Ale kiedy dziennikarzom udało się nawiązać kontakt z migrantami, okazało się, że to nieprawda. Migranci napisali, że straż wywiozła ich do lasu na granicę. Potwierdził to też mieszkaniec, który tę wywózkę nagrał. - Przyjechała Straż Graniczna i zaczęła ładować tę grupę na ciężarówkę – opowiada mieszkaniec okolic Narewki Maciej Jaworski.
Sprzeczne relacje w sprawie wniosków o azyl
W środę rzeczniczka Straży Granicznej na pytanie o grupę z Narewki najpierw mówiła o dwóch innych grupach, potem dopytana przez reporterkę TVN24 powiedziała, że Kurdowie mogli zostać zwróceni na granicę. - Jeżeli nie zostały przyjęte wnioski, to te osoby widocznie nie chciały ochrony w Polsce – tłumaczy ppor. Anna Michalska.

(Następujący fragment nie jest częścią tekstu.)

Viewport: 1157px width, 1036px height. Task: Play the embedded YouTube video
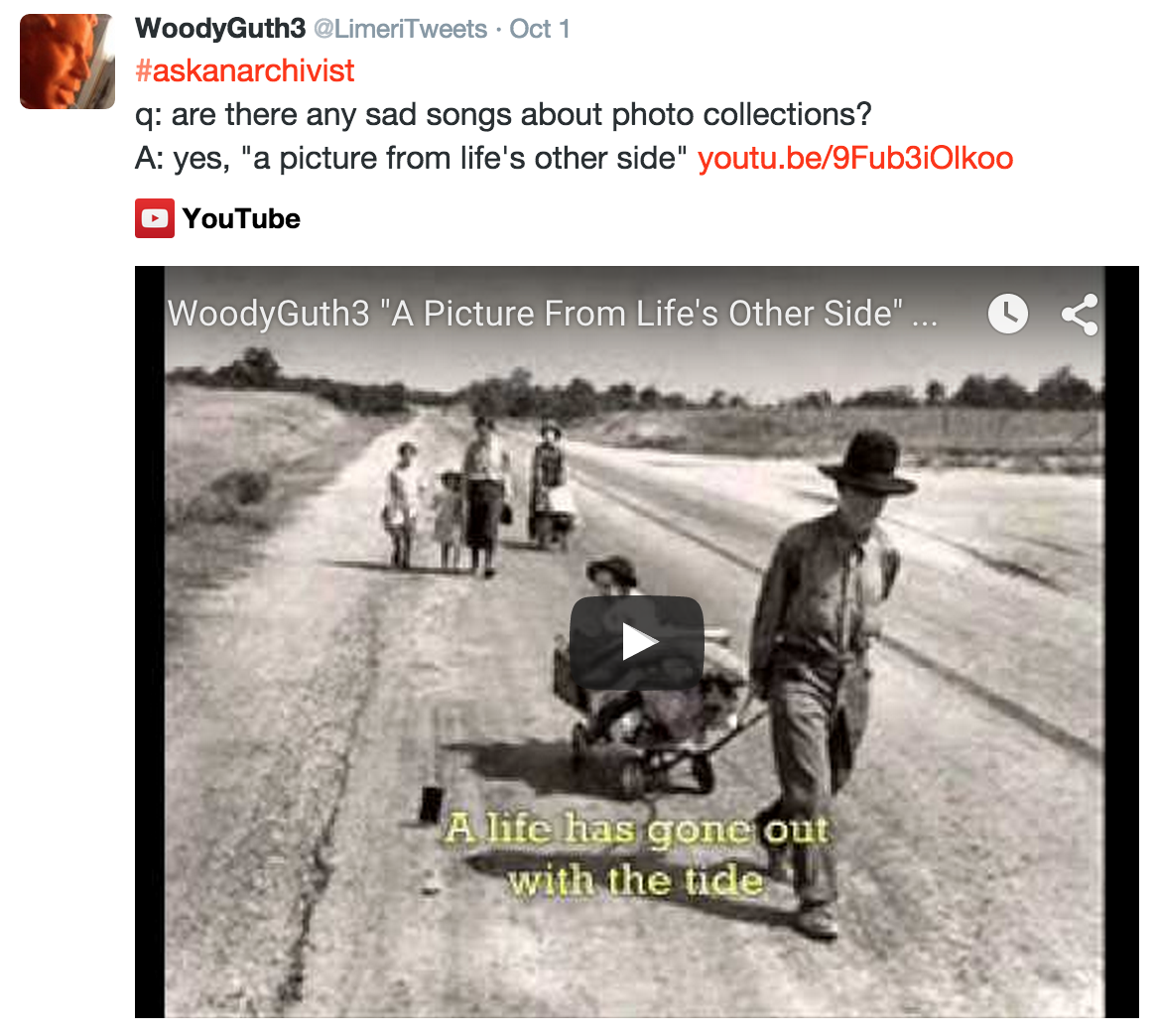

Cofnięcie Kurdów z Narewki na granicę ostatecznie potwierdziła podlaska Straż Graniczna, która napisała, że Kurdowie zostali zawróceni, bo nie chcieli zostać w Polsce. Fundacja Ocalenie, która była na miejscu, mówi co innego. - Mówiłem, że jestem pełnomocnikiem, że w imieniu osób deklaruję, że chcą się ubiegać o ochronę – zapewnia Piotr Bystrianin z Fundacji Ocalenie.
Słyszał to też mieszkaniec okolic Narewki, który był świadkiem sytuacji. - Zostało im wyjaśnione, na czym polega azyl w Polsce. Oni to zaakceptowali, byli wręcz szczęśliwi – mówi Maciej Jaworski.

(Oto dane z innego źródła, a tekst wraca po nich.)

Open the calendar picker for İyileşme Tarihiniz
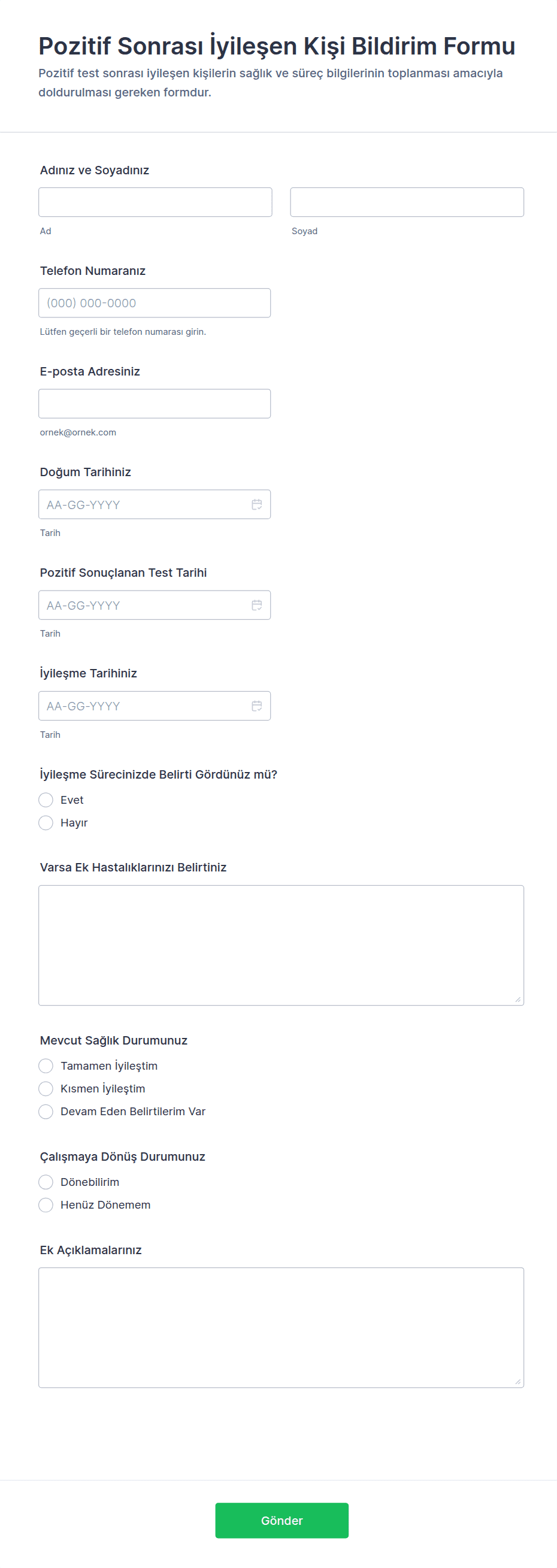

Chęć uzyskania ochrony w Polsce deklarowali dzięki pomocy tłumacza, który był na miejscu podczas zatrzymania. Kiedy wsiedli do wojskowej ciężarówki, tłumacza już z nimi nie było. - Zamiast stanąć na wysokości zadania i zrealizować przewidziane prawem w Polsce procedury, to wiele z nich jest wywożonych. Są łapanki i wywózki w stronę Białorusi – mówi Iwo Łoś z Grupy Granica.
Z Białorusi z kolei nie ma ucieczki. Migranci wykorzystani przez reżim – zmęczeni i rozczarowani są na skraju wyczerpania.